AsmDB: Understanding and Mitigating Front-End Stalls in Warehouse-Scale Computers

The large instruction working sets of private and public cloud workloads lead to frequent instruction cache misses and costs in the millions of dollars. While prior work has identified the growing importance of this problem, to date, there has been little analysis of where the misses come from, and what the opportunities are to improve them. To address this challenge, this paper makes three contributions. First, we present the design and deployment of a new, always-on, fleet-wide monitoring system, AsmDB, that tracks front-end bottlenecks. AsmDB uses hardware support to collect bursty execution traces, fleet-wide temporal and spatial sampling, and sophisticated offline post-processing to construct full-program dynamic control-flow graphs.
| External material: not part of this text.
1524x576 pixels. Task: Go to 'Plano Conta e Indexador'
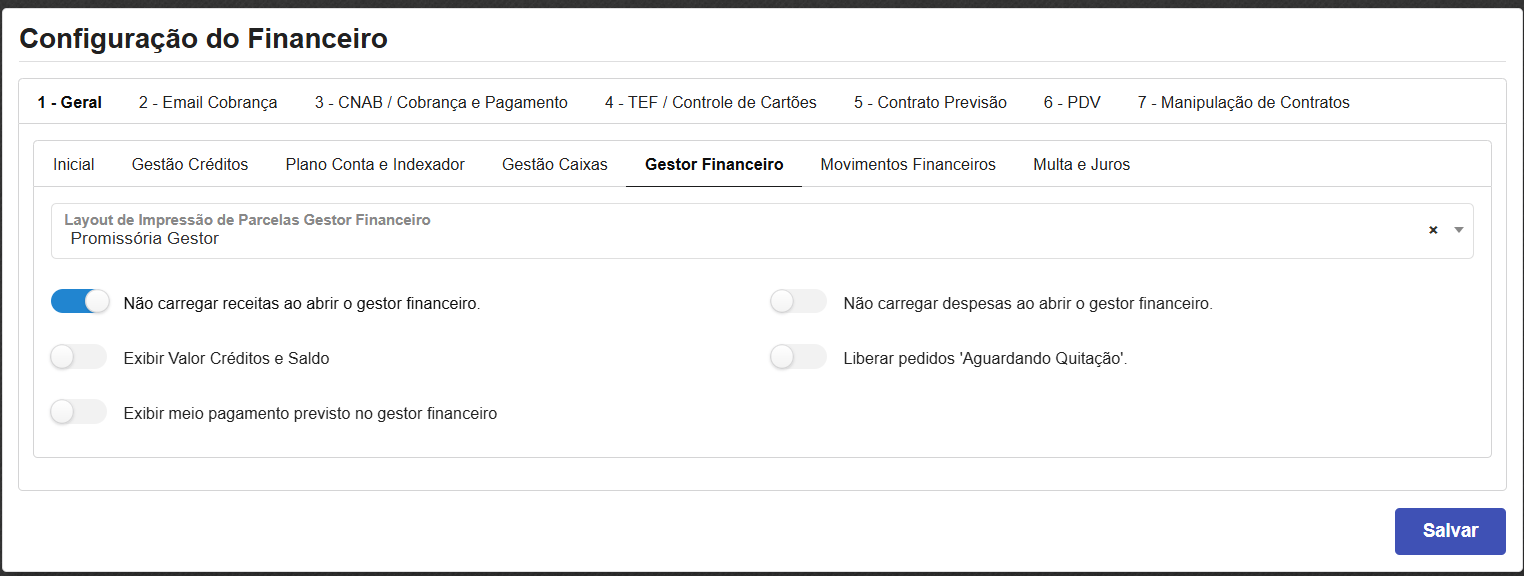click(x=375, y=163)
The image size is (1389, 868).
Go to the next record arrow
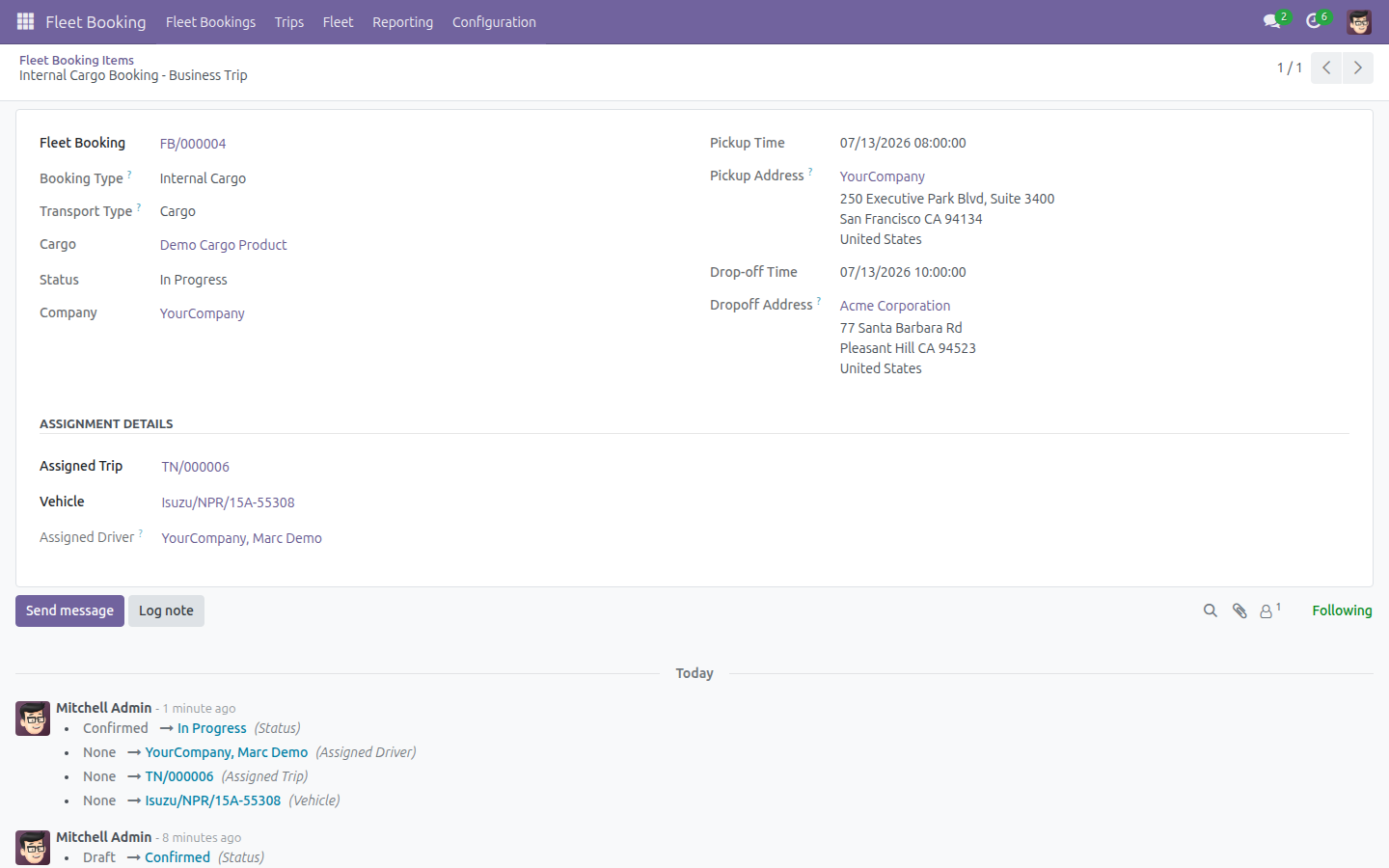pyautogui.click(x=1357, y=68)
Second, based on a longitudinal analysis of AsmDB data from real-world online services, we present two detailed insights on the sources of front-end stalls: (1) cold code that is brought in along with hot code leads to significant cache fragmentation and a corresponding large number of instruction cache misses; (2) distant branches and calls that are not amenable to traditional cache locality or next-line prefetching strategies account for a large fraction of cache misses. Third, we prototype two optimizations that target these insights. For misses caused by fragmentation, we focus on memcmp, one of the hottest functions contributing to cache misses, and show how fine-grained layout optimizations lead to significant benefits. For misses at the targets of distant jumps, we propose new hardware support for software code prefetching and prototype a new feedback-directed compiler optimization that combines static program flow analysis with dynamic miss profiles to demonstrate significant benefits for several large warehouse-scale workloads. Improving upon prior work, our proposal avoids invasive hardware modifications by prefetching via software in an efficient and scalable way. Simulation results show that such an approach can eliminate up to 96% of instruction cache misses with negligible overheads.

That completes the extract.